## Try it
Output only the lines of the entries that follow, starting at the one with "Focus the Search dynamic content box" and running down to the one with "You are a computer-use agent. Viewport: 1080px", both included and unchanged.

Exercise data: Begin

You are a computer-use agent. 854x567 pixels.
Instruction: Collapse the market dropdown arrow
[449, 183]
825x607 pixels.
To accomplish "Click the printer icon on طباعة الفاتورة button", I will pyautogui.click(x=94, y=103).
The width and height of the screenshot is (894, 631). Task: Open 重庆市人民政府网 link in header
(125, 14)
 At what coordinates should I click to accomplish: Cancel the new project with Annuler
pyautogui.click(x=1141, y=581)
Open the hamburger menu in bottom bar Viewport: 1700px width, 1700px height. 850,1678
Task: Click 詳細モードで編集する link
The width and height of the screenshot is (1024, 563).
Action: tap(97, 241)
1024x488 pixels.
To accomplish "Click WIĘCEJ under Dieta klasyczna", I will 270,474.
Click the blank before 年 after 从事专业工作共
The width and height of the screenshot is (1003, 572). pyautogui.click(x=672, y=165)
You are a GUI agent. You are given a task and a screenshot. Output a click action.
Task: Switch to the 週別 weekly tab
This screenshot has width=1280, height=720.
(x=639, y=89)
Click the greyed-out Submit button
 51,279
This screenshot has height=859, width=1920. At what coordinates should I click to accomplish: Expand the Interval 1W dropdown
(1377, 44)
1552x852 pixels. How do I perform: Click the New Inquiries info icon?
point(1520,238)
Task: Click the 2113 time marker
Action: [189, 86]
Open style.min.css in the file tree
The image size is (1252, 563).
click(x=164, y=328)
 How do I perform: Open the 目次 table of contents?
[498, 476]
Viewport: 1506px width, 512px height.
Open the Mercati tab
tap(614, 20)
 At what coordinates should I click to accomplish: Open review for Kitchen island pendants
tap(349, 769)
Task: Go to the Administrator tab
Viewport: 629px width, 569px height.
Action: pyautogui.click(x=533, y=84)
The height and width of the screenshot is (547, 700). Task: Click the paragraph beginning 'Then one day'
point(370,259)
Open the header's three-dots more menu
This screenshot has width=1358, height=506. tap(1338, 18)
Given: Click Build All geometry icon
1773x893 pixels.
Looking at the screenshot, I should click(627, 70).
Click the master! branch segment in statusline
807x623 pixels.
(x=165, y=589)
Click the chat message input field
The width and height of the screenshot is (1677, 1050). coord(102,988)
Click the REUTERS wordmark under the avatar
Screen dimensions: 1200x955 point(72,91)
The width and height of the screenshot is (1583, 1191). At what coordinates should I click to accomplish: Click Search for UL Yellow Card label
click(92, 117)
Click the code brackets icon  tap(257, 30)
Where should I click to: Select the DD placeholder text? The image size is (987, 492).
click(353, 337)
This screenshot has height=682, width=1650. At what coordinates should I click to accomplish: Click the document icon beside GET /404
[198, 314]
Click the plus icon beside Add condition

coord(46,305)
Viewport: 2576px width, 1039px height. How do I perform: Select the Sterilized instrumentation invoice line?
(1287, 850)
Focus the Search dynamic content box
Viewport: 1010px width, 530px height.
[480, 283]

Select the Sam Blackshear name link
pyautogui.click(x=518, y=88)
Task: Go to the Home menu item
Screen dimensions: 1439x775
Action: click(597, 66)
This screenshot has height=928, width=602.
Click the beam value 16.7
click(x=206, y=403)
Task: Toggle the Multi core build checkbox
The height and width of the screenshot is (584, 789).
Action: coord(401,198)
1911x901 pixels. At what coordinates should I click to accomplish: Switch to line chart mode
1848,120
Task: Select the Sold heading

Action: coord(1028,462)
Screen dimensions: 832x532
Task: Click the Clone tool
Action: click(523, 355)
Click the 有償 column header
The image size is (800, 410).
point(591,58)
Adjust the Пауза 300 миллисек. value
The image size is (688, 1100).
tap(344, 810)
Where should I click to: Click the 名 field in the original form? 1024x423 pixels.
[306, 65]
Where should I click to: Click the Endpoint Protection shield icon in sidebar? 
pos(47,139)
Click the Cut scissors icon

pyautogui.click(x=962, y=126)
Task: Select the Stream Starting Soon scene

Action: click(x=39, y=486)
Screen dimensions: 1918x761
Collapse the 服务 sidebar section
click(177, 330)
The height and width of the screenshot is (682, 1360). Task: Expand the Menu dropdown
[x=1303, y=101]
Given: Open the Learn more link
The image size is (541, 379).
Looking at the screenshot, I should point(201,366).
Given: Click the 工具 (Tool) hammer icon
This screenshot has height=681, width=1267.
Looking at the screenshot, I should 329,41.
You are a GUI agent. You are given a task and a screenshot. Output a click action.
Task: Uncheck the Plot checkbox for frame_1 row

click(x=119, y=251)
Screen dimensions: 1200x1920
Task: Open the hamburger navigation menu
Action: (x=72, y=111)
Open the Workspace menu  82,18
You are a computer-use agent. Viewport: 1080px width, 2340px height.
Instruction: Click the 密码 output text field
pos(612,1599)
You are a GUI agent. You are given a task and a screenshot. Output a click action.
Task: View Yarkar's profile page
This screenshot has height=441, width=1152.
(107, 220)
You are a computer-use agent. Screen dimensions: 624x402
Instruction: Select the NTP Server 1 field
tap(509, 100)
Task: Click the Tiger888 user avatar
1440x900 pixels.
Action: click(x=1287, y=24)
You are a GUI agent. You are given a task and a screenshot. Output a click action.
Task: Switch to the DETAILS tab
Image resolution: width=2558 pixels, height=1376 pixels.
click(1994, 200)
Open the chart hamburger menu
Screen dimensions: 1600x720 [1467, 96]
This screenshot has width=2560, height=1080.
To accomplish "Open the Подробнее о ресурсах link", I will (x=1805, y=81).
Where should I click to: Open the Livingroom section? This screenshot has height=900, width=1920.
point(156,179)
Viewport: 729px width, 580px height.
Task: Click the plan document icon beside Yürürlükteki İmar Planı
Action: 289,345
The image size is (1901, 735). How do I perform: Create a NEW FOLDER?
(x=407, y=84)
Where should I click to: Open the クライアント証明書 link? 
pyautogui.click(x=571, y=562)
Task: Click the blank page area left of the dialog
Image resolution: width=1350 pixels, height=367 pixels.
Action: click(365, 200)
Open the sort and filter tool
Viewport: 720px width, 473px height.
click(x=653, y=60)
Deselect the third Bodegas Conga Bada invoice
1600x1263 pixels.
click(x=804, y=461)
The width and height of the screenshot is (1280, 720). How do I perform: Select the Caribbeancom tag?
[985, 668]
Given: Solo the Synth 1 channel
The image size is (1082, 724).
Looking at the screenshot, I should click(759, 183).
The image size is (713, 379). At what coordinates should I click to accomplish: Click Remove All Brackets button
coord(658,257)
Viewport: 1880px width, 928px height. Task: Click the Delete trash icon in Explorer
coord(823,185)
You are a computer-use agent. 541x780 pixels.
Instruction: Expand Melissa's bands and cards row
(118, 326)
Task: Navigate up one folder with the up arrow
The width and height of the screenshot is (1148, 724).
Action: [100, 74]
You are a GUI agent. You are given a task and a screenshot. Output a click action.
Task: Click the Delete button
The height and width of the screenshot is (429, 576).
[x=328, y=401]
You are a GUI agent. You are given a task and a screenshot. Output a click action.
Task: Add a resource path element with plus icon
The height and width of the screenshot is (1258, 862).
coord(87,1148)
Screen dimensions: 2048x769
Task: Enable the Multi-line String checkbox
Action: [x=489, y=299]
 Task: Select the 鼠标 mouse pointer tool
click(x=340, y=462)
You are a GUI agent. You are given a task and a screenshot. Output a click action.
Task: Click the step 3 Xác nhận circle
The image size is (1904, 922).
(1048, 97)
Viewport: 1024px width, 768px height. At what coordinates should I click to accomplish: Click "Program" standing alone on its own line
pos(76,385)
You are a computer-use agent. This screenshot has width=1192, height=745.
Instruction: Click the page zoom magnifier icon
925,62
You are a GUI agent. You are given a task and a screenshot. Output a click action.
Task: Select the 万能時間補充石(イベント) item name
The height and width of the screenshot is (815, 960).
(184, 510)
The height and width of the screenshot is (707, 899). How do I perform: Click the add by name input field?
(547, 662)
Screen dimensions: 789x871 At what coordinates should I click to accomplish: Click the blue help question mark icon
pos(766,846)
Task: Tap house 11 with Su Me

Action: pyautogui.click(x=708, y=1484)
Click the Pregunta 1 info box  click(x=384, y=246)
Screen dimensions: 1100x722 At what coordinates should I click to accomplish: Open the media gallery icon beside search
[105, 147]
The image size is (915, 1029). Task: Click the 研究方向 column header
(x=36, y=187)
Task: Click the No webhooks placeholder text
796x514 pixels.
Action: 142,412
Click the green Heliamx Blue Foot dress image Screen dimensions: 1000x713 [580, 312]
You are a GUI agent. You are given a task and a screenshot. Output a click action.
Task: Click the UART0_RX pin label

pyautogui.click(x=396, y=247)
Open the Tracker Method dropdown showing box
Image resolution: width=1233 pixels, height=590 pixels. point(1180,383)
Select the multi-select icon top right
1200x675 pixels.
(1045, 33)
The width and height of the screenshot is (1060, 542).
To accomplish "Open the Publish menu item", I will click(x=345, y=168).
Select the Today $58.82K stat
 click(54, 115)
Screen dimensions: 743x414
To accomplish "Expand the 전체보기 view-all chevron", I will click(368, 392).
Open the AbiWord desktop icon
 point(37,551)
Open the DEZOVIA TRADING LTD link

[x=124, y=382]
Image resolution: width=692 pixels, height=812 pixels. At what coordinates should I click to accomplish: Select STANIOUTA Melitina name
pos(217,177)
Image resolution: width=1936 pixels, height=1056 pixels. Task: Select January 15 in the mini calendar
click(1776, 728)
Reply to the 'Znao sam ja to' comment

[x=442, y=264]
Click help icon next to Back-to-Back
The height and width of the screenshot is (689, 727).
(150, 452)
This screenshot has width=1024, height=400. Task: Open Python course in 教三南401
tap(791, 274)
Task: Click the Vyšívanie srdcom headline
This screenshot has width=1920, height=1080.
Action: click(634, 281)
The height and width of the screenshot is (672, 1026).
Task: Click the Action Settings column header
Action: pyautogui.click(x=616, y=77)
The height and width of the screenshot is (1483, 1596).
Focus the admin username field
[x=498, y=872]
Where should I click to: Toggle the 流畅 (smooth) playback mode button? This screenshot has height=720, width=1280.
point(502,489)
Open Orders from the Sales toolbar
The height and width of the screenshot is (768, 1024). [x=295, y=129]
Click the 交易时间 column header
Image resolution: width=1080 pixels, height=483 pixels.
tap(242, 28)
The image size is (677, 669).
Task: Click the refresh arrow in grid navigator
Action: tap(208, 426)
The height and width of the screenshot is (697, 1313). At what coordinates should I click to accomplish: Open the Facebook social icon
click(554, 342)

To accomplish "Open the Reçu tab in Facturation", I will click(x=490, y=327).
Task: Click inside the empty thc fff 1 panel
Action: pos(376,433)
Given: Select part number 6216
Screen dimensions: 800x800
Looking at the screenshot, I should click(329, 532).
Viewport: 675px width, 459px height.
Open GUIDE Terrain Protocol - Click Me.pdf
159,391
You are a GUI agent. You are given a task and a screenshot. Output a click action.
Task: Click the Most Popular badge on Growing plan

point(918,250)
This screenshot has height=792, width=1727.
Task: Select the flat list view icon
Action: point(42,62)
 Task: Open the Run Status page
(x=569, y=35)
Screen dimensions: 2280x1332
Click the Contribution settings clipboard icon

Exercise data: End

## Response to this exercise
Focus the Search dynamic content box
Viewport: 1010px width, 530px height.
[480, 283]

Select the Sam Blackshear name link
pyautogui.click(x=518, y=88)
Task: Go to the Home menu item
Screen dimensions: 1439x775
Action: click(597, 66)
This screenshot has height=928, width=602.
Click the beam value 16.7
click(x=206, y=403)
Task: Toggle the Multi core build checkbox
The height and width of the screenshot is (584, 789).
Action: coord(401,198)
1911x901 pixels. At what coordinates should I click to accomplish: Switch to line chart mode
1848,120
Task: Select the Sold heading

Action: coord(1028,462)
Screen dimensions: 832x532
Task: Click the Clone tool
Action: click(523, 355)
Click the 有償 column header
The image size is (800, 410).
point(591,58)
Adjust the Пауза 300 миллисек. value
The image size is (688, 1100).
tap(344, 810)
Where should I click to: Click the 名 field in the original form? 1024x423 pixels.
[306, 65]
Where should I click to: Click the Endpoint Protection shield icon in sidebar? 
pos(47,139)
Click the Cut scissors icon

pyautogui.click(x=962, y=126)
Task: Select the Stream Starting Soon scene

Action: click(x=39, y=486)
Screen dimensions: 1918x761
Collapse the 服务 sidebar section
click(177, 330)
The height and width of the screenshot is (682, 1360). Task: Expand the Menu dropdown
[x=1303, y=101]
Given: Open the Learn more link
The image size is (541, 379).
Looking at the screenshot, I should point(201,366).
Given: Click the 工具 (Tool) hammer icon
This screenshot has height=681, width=1267.
Looking at the screenshot, I should 329,41.
You are a GUI agent. You are given a task and a screenshot. Output a click action.
Task: Uncheck the Plot checkbox for frame_1 row

click(x=119, y=251)
Screen dimensions: 1200x1920
Task: Open the hamburger navigation menu
Action: (x=72, y=111)
Open the Workspace menu  82,18
You are a computer-use agent. Viewport: 1080px width, 2340px height.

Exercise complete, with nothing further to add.